3.2. The Stokes Problem on Lipschitz Domains

From [1], the stream function $\psi$ solves the following Stokes system on the Lipschitz domain

$$\left\{\begin{array}{c}-\Delta u+\nabla q=0,x\in \Omega ,\hfill \\ \mathrm{div}u=0,x\in \Omega ,\hfill \\ u=\phi a.e.x\in \partial \Omega \mathrm{in}\mathrm{the}\mathrm{sense}\mathrm{of}\mathrm{non-tangential}\mathrm{convergence}.\hfill \end{array}\right.$$

(16)

Assume that $u=(u_1,u_2)$ is the solution to (16) with $\phi \in L^{\infty }(\partial \Omega )$ and $\phi ·n=0$, then we define the stream function $\psi$ satisfying (16) and

$$\left\{\begin{array}{c}{\parallel \psi \parallel }_{L^{\infty }(\Omega )}\le C{\parallel \phi \parallel }_{L^{\infty }(\partial \Omega )},\hfill \\ {\displaystyle \underset{x\in \Omega }{sup}\left|\psi \left(x\right)\right|+\underset{x\in \Omega }{sup}|\nabla \psi \left(x\right)|\mathrm{dist}(x,\partial \Omega )\le {C\parallel \phi \parallel }_{L^{\infty }(\partial \Omega )},}\hfill \\ {\parallel |\nabla \psi |\mathrm{dist}(·,\partial \Omega )}^{1-\frac{1}{p}}{\parallel }_{L^p(\Omega )}\le C{\parallel \phi \parallel }_{L^p(\partial \Omega )},2\le p\le \infty .\hfill \end{array}\right.$$

In addition, the stream function $\psi$ can be written as the following form $\Delta \psi =\nabla \left(q{\eta }_{\epsilon }\right)+F,$ where $\mathrm{supp}F\subset \{x\in \Omega ;C_1^{\prime }\epsilon \le \mathrm{dist}(x,\partial \Omega )\le C_2^{\prime }\epsilon \}$ and $\left|F\right|\le \frac{C}{{\epsilon }^{3/2}}{\parallel \phi \parallel }_{L^2(\partial \Omega )}$. The above estimate is based on the singular operator and Hardy’s inequality as

$$\begin{array}{c}\hfill {\displaystyle {\int }_{\Omega }}\frac{{\left|u\left(x\right)\right|}^2}{{\left[\mathrm{dist}(x,\partial \Omega )\right]}^2}dx\le C{\displaystyle {\int }_{\Omega }}{|\nabla u\left(x\right)|}^{2}dx,\forall u\in V.\end{array}$$

(17)

3.3. Proof of Main Results

Proof. 

By an equivalent system as (18) and stationary equation as (16), the trajectories in pullback attractors of systems (2) and (18) are synchronous, which implies we only need to consider the asymptotic stability of trajectories inside the pullback attractor for (18). The proofs are divided into the following steps.
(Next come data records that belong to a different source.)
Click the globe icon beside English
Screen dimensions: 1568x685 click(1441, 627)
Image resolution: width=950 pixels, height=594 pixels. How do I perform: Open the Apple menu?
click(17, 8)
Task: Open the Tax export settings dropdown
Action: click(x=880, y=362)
• Step 1: Some estimates of differencing equations

Setting $v=u-\psi$ and $(v\left(\tau \right),\eta )\in H\times (C_H\cap L_V^2)$, then (2) can be transformed into the following equivalent abstract functional evolutionary differential equations with homogeneous boundary condition

$$\left\{\begin{array}{c}\frac{\partial v}{\partial t}+\nu Av+B(v(t-\rho \left(t\right)),v)+B(v(t-\rho \left(t\right)),\psi )+B(\psi ,v)\hfill \\ =P_L(f(t,u(t-\rho \left(t\right)))+g(t,x)+\nu F)-B\left(\psi \right),\hfill & \\ \mathrm{div}v=0,\hfill & \\ {v|}_{\partial \Omega }=0,\hfill & \\ v(\tau ,x)=v\left(\tau \right),\hfill & \\ v\left(\theta \right)=\eta \left(\theta \right),\theta \in [\tau -h,\tau ].\hfill \end{array}\right.$$

(18)

Let $v\left(t\right)$ and $\tilde{v}\left(t\right)$ be two global solution orbits for problem (18) inside the $\mathcal{D}$-pullback attractor with initial data

$$\begin{array}{ccc}& & {v(\tau +\theta )|}_{\theta \in [-h,0]}{=\eta \left(\theta \right),v|}_{t=\tau }=v\left(\tau \right),\hfill \\ & & \tilde{v}(\tau +\theta ){{|}_{\theta \in [-h,0]}=\tilde{\eta }\left(\theta \right),\tilde{v}|}_{t=\tau }=\tilde{v}\left(\tau \right),\hfill \end{array}$$

respectively.

By the procedure in achieving the $\mathcal{D}$-pullback attractors in [11], the global weak solution for (18) generates a continuous process $S(t,\tau )$ in $M_H=H\times (C_H\cap L_V^2)$ as

$$\begin{array}{c}\hfill (v,v_t)=S(t,\tau )(v\left(\tau \right),\eta )\mathrm{and}(\tilde{v},{\tilde{v}}_t)=S(t,\tau )(\tilde{v}\left(\tau \right),\tilde{\eta }),\end{array}$$

(19)

which are also two trajectories inside the pullback attractors $\mathcal{A}={\left\{A\left(t\right)\right\}}_{t\in \mathbb{R}}$ in $M_H$, here, $v_t=v(t+s)$ for $s\in [-h,0]$.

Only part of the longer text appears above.